Weighted Green functions for complex Hessian operators

TL;DR

This paper introduces weighted Green functions for complex Hessian operators in hyperconvex domains, establishing their continuity properties and providing estimates, thus extending classical pluricomplex Green function results.

Contribution

It defines and analyzes the properties of weighted Green functions for complex Hessian operators, generalizing and improving upon previous pluricomplex Green function results.

Findings

Proved uniform continuity of the exponential Green function in both variables.

Provided precise estimates on the modulus of continuity.

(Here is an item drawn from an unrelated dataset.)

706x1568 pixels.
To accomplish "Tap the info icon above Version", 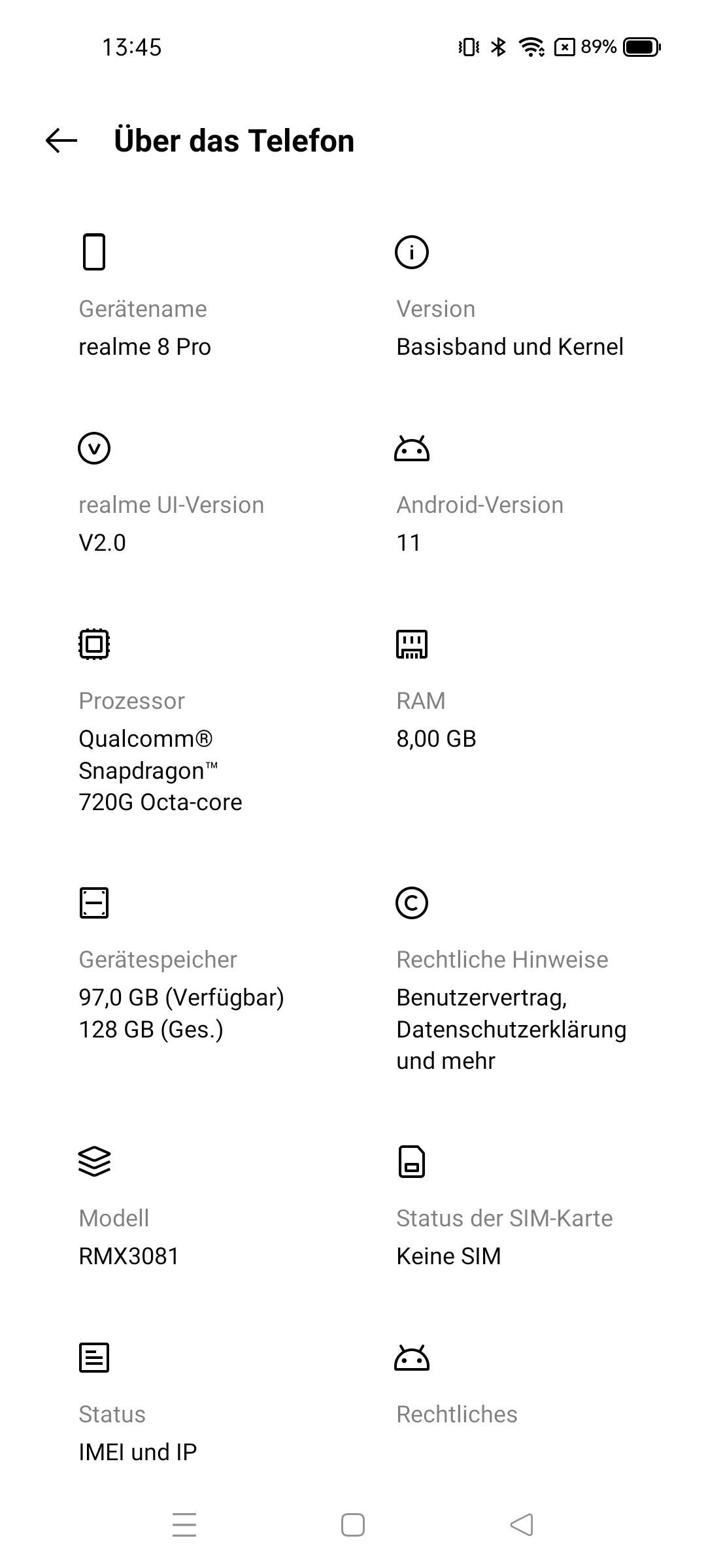I will tap(412, 252).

Extended classical results to weighted Green functions for complex Hessian operators.

Abstract

Let $1\leq m\leq n$ be two fixed integers. Let $\Omega \Subset \mathbb C^n$ be a bounded $m$-hyperconvex domain and $\mathcal A \subset \Omega \times ]0,+ \infty[$ a finite set of weighted poles. We define and study properties of the $m$-subharmonic Green function of $\Omega$ with prescribed behaviour near the weighted set $A$. In particular we prove uniform continuity of the exponential Green function in both variables $(z,\mathcal A)$ in the metric space $\bar \Omega \times \mathcal F$, where $\mathcal F$ is a suitable family of sets of weighted poles in $\Omega \times ]0,+ \infty[$ endowed with the Hausdorff distance. Moreover we give a precise estimates on its modulus of continuity. Our results generalize and improve previous results concerning the pluricomplex Green function du to P. Lelong.